Le groupe coopératif Avril a présenté le 17 février dernier un plan stratégique qui orientera ses développements en France et à l’international à l’horizon 2020. De ce plan baptisé « Avril 2020 », on pourra retenir deux enjeux majeurs, les protéines et l’Afrique, avec déjà deux concrétisations.

Un accord avec la start-up israélienne Biopolymer Technologies

En effet, Avril vient de signer un accord avec la start-up israélienne Biopolymer Technologies pour la création d’une co-entreprise innovante qui développera des voies de valorisation de protéines de colza sous forme de produits et additifs pour l’industrie des panneaux de bois composites.

Un accord avec Dow AgroSciences

Par ailleurs, Avril a signé un accord avec Dow AgroSciences visant à développer du colza enrichi en protéines. Il s’agit d’arriver à un gain de 20 % en protéines dans le tourteau de colza, selon une technologie non OGM développée au Canada par Dow AgroSciences. « Cette innovation sera mise à disposition de l’ensemble des semenciers afin, dans une logique d’intérêt général de la filière française, de développer des variétés facilement accessibles aux agriculteurs » précise le groupe Avril.

Avril multiplie les avancées depuis 2013

Avril 2020 s’inscrit dans la continuité du précédent exercice stratégique (CAP 2018), qui a permis des avancées capitales depuis son lancement en 2013 : de la consolidation des filières animales nationales au développement des différentes activités du groupe en passant par le recentrage de l’activité biodiesel, la poursuite du déploiement à l’international ou les progrès majeurs réalisés en matière d’excellence opérationnelle.

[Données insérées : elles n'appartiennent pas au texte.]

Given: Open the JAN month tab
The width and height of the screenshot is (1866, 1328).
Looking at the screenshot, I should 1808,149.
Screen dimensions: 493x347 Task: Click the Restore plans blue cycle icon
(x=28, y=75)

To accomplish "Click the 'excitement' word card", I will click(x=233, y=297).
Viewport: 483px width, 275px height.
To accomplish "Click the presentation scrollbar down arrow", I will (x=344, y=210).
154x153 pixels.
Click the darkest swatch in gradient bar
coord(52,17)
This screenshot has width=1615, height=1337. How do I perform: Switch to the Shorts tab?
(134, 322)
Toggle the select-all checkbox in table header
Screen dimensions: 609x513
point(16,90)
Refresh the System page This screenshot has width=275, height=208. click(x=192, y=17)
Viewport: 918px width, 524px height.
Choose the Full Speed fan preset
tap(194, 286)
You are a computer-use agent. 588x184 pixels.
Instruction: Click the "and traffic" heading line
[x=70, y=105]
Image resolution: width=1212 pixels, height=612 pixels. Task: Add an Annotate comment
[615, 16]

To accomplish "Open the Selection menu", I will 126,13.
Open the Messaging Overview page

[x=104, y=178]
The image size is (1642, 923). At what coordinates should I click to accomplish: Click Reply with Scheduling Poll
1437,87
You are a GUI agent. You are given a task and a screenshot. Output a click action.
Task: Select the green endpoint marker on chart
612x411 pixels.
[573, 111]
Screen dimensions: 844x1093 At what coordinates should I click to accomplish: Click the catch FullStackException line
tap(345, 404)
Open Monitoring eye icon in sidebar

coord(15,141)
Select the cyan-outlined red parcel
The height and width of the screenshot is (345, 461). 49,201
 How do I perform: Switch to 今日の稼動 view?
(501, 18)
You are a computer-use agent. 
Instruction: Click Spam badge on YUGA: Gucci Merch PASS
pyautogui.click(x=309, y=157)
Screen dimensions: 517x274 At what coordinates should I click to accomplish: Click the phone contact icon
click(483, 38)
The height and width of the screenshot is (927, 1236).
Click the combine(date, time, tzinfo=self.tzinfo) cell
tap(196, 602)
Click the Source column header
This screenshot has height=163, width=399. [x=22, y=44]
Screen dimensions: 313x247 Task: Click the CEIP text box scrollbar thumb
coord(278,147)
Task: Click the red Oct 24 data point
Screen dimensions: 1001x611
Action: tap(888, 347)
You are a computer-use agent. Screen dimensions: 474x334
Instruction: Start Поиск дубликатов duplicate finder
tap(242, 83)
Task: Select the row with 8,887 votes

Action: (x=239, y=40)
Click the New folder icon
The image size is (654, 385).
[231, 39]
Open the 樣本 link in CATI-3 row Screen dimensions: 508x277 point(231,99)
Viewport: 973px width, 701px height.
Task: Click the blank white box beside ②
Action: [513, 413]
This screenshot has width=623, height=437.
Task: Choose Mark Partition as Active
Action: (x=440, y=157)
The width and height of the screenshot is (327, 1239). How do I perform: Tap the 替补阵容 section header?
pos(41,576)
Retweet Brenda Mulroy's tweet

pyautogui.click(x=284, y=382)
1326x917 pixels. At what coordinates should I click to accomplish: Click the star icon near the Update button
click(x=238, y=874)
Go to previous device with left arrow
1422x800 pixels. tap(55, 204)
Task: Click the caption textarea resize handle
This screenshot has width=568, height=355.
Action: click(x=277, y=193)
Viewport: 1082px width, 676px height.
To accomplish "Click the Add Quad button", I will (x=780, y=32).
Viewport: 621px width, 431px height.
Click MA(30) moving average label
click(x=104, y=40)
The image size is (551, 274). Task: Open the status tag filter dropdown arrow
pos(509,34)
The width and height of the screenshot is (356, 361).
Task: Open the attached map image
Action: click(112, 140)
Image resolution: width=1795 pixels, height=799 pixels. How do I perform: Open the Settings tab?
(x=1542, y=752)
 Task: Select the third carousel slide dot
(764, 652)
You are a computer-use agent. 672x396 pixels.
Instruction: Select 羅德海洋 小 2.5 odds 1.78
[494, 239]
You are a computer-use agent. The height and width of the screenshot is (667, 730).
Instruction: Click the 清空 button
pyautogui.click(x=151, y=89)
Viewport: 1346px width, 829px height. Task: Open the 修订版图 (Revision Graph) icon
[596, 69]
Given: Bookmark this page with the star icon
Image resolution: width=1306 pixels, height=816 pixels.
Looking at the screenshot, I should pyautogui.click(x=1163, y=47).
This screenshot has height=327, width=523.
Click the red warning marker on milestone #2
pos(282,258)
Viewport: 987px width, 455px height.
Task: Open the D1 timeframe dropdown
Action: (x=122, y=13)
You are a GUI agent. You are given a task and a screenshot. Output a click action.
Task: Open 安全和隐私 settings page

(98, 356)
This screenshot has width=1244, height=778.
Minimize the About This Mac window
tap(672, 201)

Ces avancées ont notamment été permises par des investissements record de 550 millions d’euros entre 2013 et 2015. 426 millions d’euros ont ainsi été investis principalement dans la modernisation et le développement de l’outil industriel. Sofiprotéol a investi de son côté 124 millions d’euros en 3 ans pour accompagner sur le long terme la consolidation des entreprises des filières agricoles et agroalimentaires françaises.

Alors qu’en 2012 le Groupe s’engageait à réaliser 100 millions d’euros d’économies à horizon 2018, le programme d’excellence opérationnelle et stratégique (EOS) mis en place en 2013 a déjà permis de capter 50 % des gains cumulés prévus à horizon fin 2017, soit 48 millions d’euros.

Dans cette perspective, le Groupe prévoit d’atteindre un EBITDA de 400 millions d’euros en 2020.